▸ Task goal
The records follow. Filter them to the lines that hold "agent".

▸ Supplied records
__________________________________________________
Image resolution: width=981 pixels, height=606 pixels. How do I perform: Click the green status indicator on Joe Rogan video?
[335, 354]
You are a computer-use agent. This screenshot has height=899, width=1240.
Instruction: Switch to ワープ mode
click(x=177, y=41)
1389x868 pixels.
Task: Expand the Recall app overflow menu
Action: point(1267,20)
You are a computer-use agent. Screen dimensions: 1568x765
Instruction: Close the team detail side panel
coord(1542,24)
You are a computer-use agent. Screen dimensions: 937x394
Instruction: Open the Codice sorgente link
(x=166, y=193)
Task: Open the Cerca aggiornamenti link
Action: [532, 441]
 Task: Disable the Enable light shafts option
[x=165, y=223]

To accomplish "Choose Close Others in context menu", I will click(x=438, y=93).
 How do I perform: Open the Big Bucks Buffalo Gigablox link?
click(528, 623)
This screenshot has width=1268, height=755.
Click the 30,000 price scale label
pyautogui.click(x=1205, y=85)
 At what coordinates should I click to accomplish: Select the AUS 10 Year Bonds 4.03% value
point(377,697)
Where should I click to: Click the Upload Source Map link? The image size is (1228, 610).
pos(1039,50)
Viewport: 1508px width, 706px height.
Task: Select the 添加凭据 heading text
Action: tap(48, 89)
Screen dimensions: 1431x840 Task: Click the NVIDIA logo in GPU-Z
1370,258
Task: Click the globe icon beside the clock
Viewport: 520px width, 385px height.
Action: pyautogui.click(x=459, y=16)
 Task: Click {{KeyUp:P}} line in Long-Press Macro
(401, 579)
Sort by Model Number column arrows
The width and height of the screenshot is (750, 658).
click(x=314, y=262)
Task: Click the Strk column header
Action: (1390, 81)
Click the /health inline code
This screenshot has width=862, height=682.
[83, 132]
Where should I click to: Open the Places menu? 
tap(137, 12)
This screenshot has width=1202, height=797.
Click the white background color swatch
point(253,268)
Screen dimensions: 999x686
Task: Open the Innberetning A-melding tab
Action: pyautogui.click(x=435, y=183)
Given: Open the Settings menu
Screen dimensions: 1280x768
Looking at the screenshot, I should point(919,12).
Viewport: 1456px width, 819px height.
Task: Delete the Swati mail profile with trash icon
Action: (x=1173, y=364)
__________________________________________________
▸ Response
You are a computer-use agent. This screenshot has height=899, width=1240.
You are a computer-use agent. Screen dimensions: 1568x765
You are a computer-use agent. Screen dimensions: 937x394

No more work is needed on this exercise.